How to revive a hard drive
One trick I have learned as a technician, when the problem is data-read errors off the platters themselves, is to freeze the hard drive overnight. It makes the data more 'readable,' but for a one-shot deal. If this data is critical, and you have a replacement hard drive (which, if it's a drive failure, you probably do), then you can hook up your frozen hard drive and immediately fetch the data off before it warms up
Here are some drive recovery tricks that have worked for me, in the order that I do them. Try booting the drive and copying the data off after every step.
1. Hold the drive upside down, making gravity change the head geometry ever so slightly. Vertical is also another option.
2. Slightly rap the drive with your knuckle, (but nowhere near hard enough to damage the drive).

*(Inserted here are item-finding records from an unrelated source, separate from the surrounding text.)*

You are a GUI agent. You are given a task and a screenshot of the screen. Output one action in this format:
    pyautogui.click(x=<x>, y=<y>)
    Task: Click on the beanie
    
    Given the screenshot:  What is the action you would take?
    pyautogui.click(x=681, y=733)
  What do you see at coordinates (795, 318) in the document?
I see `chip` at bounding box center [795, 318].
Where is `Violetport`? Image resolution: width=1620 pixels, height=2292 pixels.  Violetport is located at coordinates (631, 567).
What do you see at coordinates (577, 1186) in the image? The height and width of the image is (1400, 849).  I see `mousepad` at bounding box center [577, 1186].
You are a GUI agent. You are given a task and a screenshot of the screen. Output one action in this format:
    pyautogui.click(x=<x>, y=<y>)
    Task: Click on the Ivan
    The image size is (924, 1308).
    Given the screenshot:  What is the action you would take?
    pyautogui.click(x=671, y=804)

3. Try the drive in another machine, (slight drive voltage change assumed to be the miracle worker here).
4. Rap the drive just SLIGHTLY harder than you did above in 2.
5. Freeze the hard drive in the freezer for two hours, and place in a plastic zip lock bag to prevent condensation from forming on the drive when you plug it back into the system, (head geometry, electrical resistance lowered, electrical contact points adjusted, etc., assumed to be the miracle here).
6. After the drive warms up to room temperature or better, rap it even harder with your knuckle this time.
7. Repeat all of above steps on next day, as sometimes I've gotten data off drive simply by trying again.